Source passage:
========================================================================
Royals plant seeds for future moves at Meetings

Royals plant seeds for future moves at Meetings

SAN DIEGO -- The Royals entered the new era of an American League title defense with some roster vacancies to fill, and the sunshine and relaxing vibe of San Diego didn't prevent them from getting to work on putting down the check marks.

The Royals came into the Winter Meetings with the publicly stated goals of landing a bat or two, including an outfielder, and a starting pitcher. By Thursday afternoon, as the team's brass departed Southern California, the Royals had appeared to have taken care of one of those priorities while also taking a chance on a Rule 5 pick that could end up paying off in years to come.

A source told MLB.com that the Royals had agreed to terms, pending a physical, with designated hitter and occasional first baseman Kendrys Morales on a two-year, $17 million deal with incentives that could push the number to $18.5 million. Kansas City also traded for 22-year-old right-hander Jandel Gustave, who had been selected by the Red Sox from Houston in the Major League portion of the Rule 5 Draft.

Meanwhile, general manager Dayton Moore said he felt confident that the club had planted the seeds for the upcoming transactions that will get his roster to where he wants it to be come Spring Training.

"We're optimistic about some things on the trade front and through free agency," Moore said. "We're looking to improve our team in both ways, both avenues. There's only so many different ways to acquire players. … I feel like we're moving closer in some areas."

Justice on Royals-Morales deal

One player the Royals will not be reuniting with is starter Ervin Santana, who agreed to terms with the Minnesota Twins on a four-year, $54 million contract, pending a physical, according to a source. During the week, Moore indicated that Santana might be out of his team's price range, and the same could be said for former Royals outfielder Melky Cabrera, although Cabrera remained a free agent as of Thursday.
========================================================================
Dataset extract:
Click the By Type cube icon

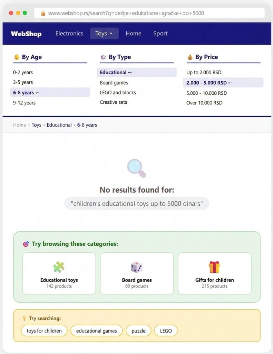pyautogui.click(x=103, y=57)
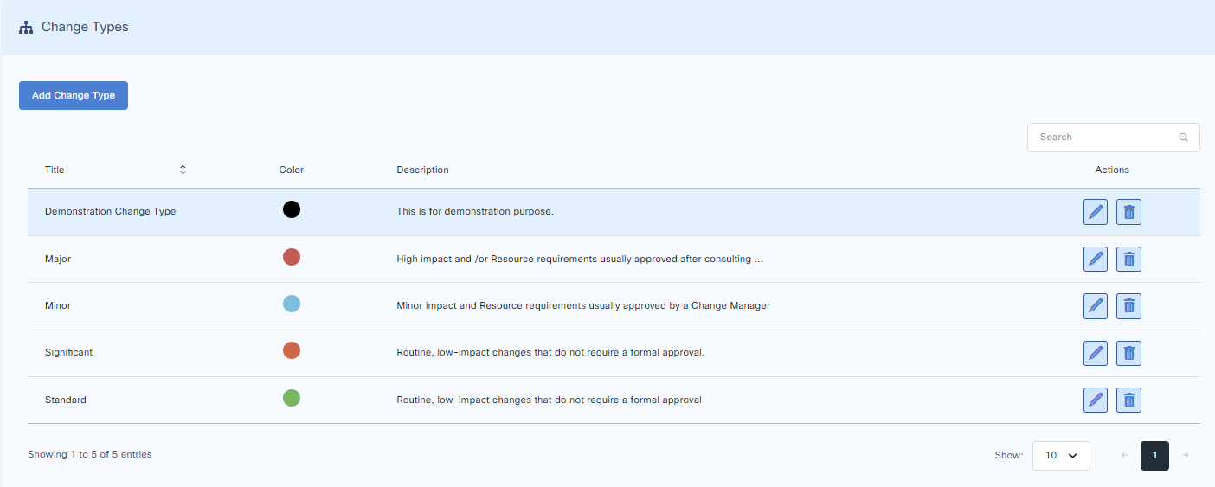
Task: Click the green Standard color dot
Action: (292, 398)
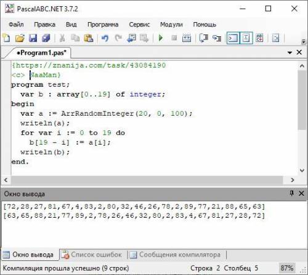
========================================================================
Your task: Retype the entire article on the Royals at the Winter Meetings, word for word. The material plays no part in this work.

Solved exercise:
Royals plant seeds for future moves at Meetings

Royals plant seeds for future moves at Meetings

SAN DIEGO -- The Royals entered the new era of an American League title defense with some roster vacancies to fill, and the sunshine and relaxing vibe of San Diego didn't prevent them from getting to work on putting down the check marks.

The Royals came into the Winter Meetings with the publicly stated goals of landing a bat or two, including an outfielder, and a starting pitcher. By Thursday afternoon, as the team's brass departed Southern California, the Royals had appeared to have taken care of one of those priorities while also taking a chance on a Rule 5 pick that could end up paying off in years to come.

A source told MLB.com that the Royals had agreed to terms, pending a physical, with designated hitter and occasional first baseman Kendrys Morales on a two-year, $17 million deal with incentives that could push the number to $18.5 million. Kansas City also traded for 22-year-old right-hander Jandel Gustave, who had been selected by the Red Sox from Houston in the Major League portion of the Rule 5 Draft.

Meanwhile, general manager Dayton Moore said he felt confident that the club had planted the seeds for the upcoming transactions that will get his roster to where he wants it to be come Spring Training.

"We're optimistic about some things on the trade front and through free agency," Moore said. "We're looking to improve our team in both ways, both avenues. There's only so many different ways to acquire players. … I feel like we're moving closer in some areas."

Justice on Royals-Morales deal

One player the Royals will not be reuniting with is starter Ervin Santana, who agreed to terms with the Minnesota Twins on a four-year, $54 million contract, pending a physical, according to a source. During the week, Moore indicated that Santana might be out of his team's price range, and the same could be said for former Royals outfielder Melky Cabrera, although Cabrera remained a free agent as of Thursday.